I Batteri, i Protozoi, gli Animali invertebrati (Nematodi, alcuni Anellidi, Platelminti, Rotiferi) e
le Alghe vivono nell’acqua che riempie gli spazi tra le particelle del terreno, costituendo
così la componente biologica denominata Hydrobios. Tutti gli altri organismi, che
occupano prevalentemente gli spazi in cui circola aria, rappresentano l’Atmobios.
La biomassa e il numero di specie che costituiscono la biocenosi del suolo dipendono
naturalmente dal tipo di terreno, dalle condizioni climatiche, e, in particolare, dallo stadio
raggiunto nel processo di pedogenesi: un’elevata biodiversità è caratteristica di ecosistemi
maturi, come il suolo di un bosco, mentre un numero limitato di specie si rileva solitamente
nel suolo degli agrosistemi, intensamente sfruttato con ripetute lavorazioni, che ne
provocano l’alterazione della struttura. Su quest’ultime osservazioni si basa l’uso degli
organismi del suolo come bioindicatori, da cui trarre utili informazioni sullo “stato di salute”
dell’ambiente suolo: una variazione nella composizione della biocenosi può infatti rivelare
un’alterazione del terreno, provocata per esempio da trattamenti chimici.
Tecniche di laboratorio
Per ottenere informazioni quantitative e risultati il più possibile precisi ed accurati, è
consigliabile effettuare lo studio del suolo in laboratorio.

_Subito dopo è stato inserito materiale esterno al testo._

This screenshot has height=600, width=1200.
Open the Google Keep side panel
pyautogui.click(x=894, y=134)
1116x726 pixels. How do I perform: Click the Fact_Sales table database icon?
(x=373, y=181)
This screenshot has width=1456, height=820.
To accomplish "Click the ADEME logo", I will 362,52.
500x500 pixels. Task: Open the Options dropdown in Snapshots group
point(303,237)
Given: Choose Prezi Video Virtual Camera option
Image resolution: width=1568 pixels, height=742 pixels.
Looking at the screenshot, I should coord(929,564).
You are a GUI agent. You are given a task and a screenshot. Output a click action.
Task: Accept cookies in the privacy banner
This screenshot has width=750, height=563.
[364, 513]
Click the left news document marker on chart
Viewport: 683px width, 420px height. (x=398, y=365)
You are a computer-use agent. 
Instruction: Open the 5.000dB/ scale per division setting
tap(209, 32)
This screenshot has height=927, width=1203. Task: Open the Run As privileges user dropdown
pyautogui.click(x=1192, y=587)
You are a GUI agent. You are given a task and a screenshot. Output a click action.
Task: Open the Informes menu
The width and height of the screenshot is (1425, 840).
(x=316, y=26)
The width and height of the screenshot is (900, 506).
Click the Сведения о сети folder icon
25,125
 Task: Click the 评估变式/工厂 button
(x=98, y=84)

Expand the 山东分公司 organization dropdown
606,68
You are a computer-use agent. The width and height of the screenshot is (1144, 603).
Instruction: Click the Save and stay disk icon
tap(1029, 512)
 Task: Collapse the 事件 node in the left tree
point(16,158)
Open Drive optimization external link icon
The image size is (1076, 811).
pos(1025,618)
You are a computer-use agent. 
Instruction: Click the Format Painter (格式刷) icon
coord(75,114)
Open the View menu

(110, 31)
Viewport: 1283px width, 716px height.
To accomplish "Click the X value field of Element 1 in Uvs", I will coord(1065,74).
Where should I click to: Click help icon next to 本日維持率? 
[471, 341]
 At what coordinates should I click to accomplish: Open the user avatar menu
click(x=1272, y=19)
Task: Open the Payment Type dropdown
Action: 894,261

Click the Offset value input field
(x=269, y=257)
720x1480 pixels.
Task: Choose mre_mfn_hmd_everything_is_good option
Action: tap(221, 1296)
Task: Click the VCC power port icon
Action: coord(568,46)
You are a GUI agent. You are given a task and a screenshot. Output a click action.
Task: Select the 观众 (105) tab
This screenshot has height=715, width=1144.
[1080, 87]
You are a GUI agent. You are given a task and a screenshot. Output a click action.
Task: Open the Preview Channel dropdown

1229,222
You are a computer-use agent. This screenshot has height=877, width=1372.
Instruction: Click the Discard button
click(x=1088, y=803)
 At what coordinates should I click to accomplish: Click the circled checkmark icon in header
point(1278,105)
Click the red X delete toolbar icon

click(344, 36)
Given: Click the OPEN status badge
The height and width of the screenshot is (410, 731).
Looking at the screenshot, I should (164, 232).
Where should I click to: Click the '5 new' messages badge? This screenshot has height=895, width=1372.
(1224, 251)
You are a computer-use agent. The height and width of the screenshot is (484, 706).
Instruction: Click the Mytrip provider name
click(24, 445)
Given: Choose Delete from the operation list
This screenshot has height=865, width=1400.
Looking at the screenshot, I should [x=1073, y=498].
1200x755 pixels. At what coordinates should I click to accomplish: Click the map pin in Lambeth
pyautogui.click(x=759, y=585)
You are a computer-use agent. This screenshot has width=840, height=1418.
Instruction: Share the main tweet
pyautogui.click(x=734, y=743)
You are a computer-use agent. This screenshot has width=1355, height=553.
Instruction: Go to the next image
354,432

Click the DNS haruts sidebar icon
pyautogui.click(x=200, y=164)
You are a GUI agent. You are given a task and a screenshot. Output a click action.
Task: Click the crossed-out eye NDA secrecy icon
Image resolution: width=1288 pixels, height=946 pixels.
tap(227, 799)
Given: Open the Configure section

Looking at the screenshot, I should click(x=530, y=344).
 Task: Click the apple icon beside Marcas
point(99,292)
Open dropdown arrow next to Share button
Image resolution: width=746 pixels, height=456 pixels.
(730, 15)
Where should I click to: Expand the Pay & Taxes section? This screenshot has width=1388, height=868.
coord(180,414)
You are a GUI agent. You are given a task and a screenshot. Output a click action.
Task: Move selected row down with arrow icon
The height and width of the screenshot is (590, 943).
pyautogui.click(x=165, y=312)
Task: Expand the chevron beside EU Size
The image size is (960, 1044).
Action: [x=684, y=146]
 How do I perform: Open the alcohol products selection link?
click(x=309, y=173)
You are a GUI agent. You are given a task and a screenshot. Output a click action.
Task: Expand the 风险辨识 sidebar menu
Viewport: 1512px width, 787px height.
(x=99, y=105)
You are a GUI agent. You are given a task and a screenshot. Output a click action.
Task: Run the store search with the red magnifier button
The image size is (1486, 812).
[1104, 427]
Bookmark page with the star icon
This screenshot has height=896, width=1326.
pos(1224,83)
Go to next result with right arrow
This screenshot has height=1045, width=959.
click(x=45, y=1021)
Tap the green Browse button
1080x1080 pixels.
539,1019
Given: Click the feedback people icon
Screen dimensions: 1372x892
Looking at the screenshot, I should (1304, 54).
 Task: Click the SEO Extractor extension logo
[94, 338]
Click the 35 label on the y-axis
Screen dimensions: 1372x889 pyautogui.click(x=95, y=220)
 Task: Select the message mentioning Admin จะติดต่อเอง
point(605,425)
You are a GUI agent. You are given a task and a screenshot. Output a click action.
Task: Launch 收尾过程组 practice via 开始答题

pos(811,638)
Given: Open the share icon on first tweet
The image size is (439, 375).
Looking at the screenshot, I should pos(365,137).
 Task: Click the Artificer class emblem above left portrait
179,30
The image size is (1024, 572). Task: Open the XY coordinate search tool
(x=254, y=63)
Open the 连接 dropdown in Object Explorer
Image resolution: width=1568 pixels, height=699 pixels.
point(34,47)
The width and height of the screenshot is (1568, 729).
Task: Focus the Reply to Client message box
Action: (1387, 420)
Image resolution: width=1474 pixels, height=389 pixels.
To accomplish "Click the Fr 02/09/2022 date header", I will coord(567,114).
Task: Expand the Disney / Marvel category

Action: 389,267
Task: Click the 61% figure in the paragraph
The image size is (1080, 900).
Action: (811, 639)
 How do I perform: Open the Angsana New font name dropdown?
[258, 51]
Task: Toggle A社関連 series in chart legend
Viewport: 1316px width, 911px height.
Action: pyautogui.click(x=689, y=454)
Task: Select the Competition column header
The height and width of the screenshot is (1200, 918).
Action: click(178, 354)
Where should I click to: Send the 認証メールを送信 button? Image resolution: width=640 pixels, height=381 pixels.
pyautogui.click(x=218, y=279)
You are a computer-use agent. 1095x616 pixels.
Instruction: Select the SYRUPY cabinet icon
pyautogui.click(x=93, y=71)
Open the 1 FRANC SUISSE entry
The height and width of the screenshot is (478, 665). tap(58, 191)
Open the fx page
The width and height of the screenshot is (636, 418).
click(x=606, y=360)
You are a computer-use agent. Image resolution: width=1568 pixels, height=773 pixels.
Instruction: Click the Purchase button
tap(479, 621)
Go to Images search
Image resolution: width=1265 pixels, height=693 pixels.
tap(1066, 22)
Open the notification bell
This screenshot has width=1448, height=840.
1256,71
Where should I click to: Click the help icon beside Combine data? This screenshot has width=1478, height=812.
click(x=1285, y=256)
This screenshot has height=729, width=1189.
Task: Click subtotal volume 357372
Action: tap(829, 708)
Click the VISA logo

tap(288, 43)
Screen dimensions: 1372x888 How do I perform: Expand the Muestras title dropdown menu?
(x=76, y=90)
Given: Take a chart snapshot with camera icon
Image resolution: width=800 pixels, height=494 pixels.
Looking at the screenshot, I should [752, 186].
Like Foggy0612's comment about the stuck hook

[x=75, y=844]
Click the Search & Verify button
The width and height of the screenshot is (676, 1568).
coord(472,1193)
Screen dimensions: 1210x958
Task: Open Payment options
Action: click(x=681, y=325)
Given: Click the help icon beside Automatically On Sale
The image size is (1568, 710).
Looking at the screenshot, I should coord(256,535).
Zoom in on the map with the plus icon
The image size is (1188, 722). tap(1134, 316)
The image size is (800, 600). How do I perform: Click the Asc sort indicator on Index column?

L’analisi si svolge mediante l’applicazione di tecniche specifiche su campioni di suolo
prelevati in natura seguendo definite procedure.
Prelievo di campioni di suolo
La raccolta dei campioni rappresenta una
fase importante dello studio di un suolo in
quanto l’attendibilità di un’analisi dipende
in gran parte dalla cura con cui si effettua
il prelievo.
E’ necessario, per quanto possibile,
prelevare il terreno nel suo stato di
umidità media, evitando i periodi di forti
piogge o di prolungata siccità; occorre
inoltre rispettare la condizione di
omogeneità del campione prelevato e di
asepsi, nel caso di prelievo per la ricerca
di batteri.
L’omogeneità è assicurata se si
effettuano, per ogni campione, parecchi
prelievi parziali in punti diversi della zona
prescelta (stazione).
L’asepsi, quando richiesta, si ottiene
evitando il contatto con le mani e
utilizzando strumenti adatti e sterilizzati.
Individuato il punto di raccolta, si elimina
la cotica erbosa, se presente, e si preleva
con una spatola o una paletta fino ad
alcuni centimetri di profondità.
Se il suolo è soffice, privo di grandi
quantità di scheletro, si può ricorrere a
prelievi tramite carotatore. I campioni
raccolti vengono quindi posti in sacchetti
di plastica che devono essere poi
accuratamente chiusi, etichettati e
trasportati al più presto in laboratorio,
avendo cura di conservarli all’ombra e a
temperature il più possibile vicine a quelle
originarie.
Determinazione della tessitura e dello scheletro
Vengono presentati due diversi metodi (esperienza a ed esperienza b): la prima
descrizione si riferisce alla tecnica più facile da realizzare per l’impiego di una semplice
strumentazione; la seconda richiede, invece, materiali costosi, pertanto non sempre
disponibili.
Quest’ultima, tuttavia, consente di ottenere risultati più accurati.
Esperienza “a”
Questa prova serve a verificare le stime della tessitura effettuate sul campo e si basa sulla
diversa velocità di caduta dei costituenti del suolo nell’acqua .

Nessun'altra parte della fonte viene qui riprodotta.